I, straightway, forgot all about time. Soon my mother was looking anxiously for me. She didn't know where I had disappeared to. In her search, she came and found me up there in the wagon, still holding the baby. These people had been with our train once before, though, and she knew them and knew that they were nice and had meant no harm and would have let me out of the wagon when it was time to move on. The baby was pretty and cute, and I remember the woman kept saying to her husband, as she looked at me, "Oh, isn't she pretty? She looks just like your little sister."

n all those months we were on our way, I don't think the fear of Indians ever really left us. And, our fears were not groundless. One time, my sister, Louisa, was riding horseback a short distance ahead of our slow-moving wagons. She had a fine saddle horse, and liked to ride with my brothers, Wesley and Allen -- who were driving  -- whenever our father would let her. This time, my brothers happened to see the Indians. They told my sister to ride as fast as she could to get to the wagons. The Indians had been hiding in some brush, waiting for us to come up to them.
When my sister started back toward the wagons, they took after her. Father saw her coming and saw what was happening. He jumped out of the wagon and started on a run to meet her. And he was just in the nick of time, for as he grabbed the reins on one side of her horse's head, one of the Indians grabbed the other side.
In a flash, my sister was off the horse and ran to get in the wagon. If the Indian had beaten my father to her, they would have led her horse on a run into the brush and taken her captive. That was what they had intended to do, because that was one of their tricks.

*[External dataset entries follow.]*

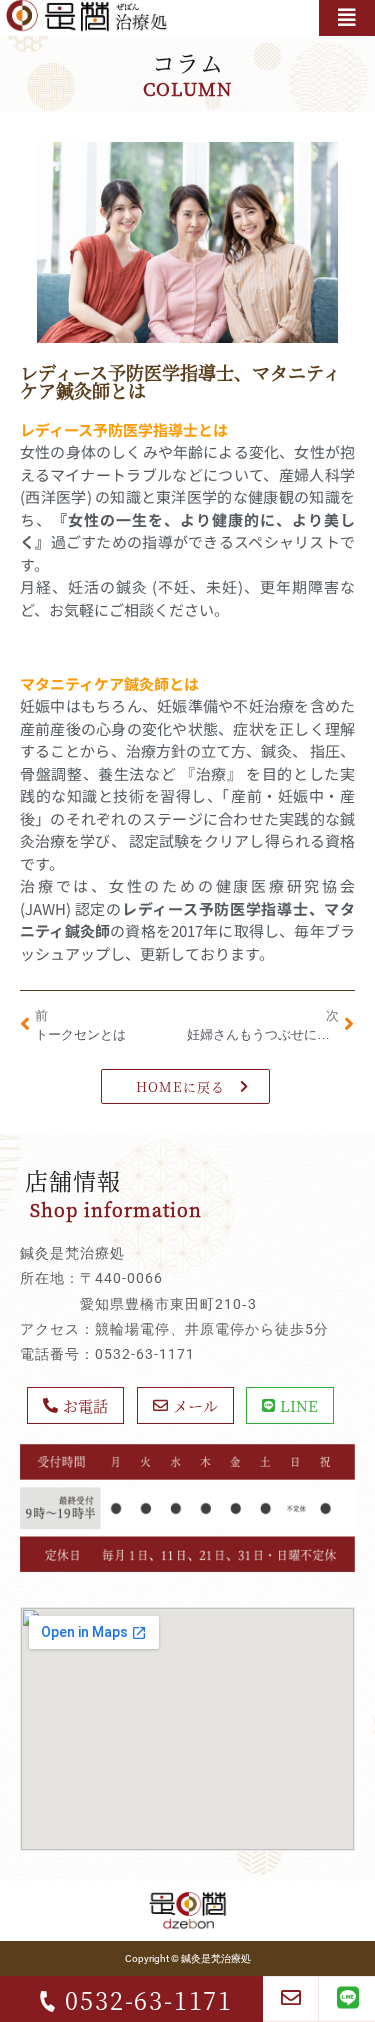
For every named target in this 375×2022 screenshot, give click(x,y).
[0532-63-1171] (48, 2001)
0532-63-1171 (149, 1999)
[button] (347, 18)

As soon as the men saw what was taking place, they stopped the wagons and got out their guns ready to fight. But when the Indians saw that, they fetched a blood-curdling whoop and turned and went away -- disappearing in the brush.
That was the last we saw of them, but it wasn't long afterward that we knew there was going to be more trouble. For three days we knew that our train was being followed and watched. There were gulches and rocks and brush all along our road -- and during these three days, now and then, the men of our train, or the boys who were driving the loose stock, would see an Indian's head raise up, out of a gulch, or peer around some rocks or brush. And then, on the third day  when we had stopped to prepare and eat dinner, quite a few of them appeared and came right into camp.
At first, they pretended they had come in to try and trade for tobacco, bacon and powder for their guns. But the men could see that they were taking in everything about our train -- seeing what we had and how many of us were in our party and all.
The place, where we had stopped, was near a creek. I don't know if it was dry of not. I don't remember going near it, to see if there was water in it, for the Indians scared me too badly to be at all venturesome for a long time. But I did remember that there was high grass all about. This had made our train stop at that particular place so that the stock could feed and rest while the women-folks were busy cooking and we all had our noon meal.
My father and mother had two small, light sheet-iron stoves. These had been set up on the ground, a fire made in them and mother and my older sisters and sister-in-law were busy about them, getting our dinner ready. We had lots of provisions with us, and always had plenty of good hot food to eat. Dough would be "set", and bread baked in the stoves; and we had lots of dried fruits and cans of honey for sweets.
I remember watching the Indians as I helped take care of the smaller children. The Indians were all stark-naked, except for a breech cloth. They came right up to our stoves, shoving themselves in among our women-folks, who were cooking and kept peeking into the pot that was boiling;  whatever food that was being cooked for our meal.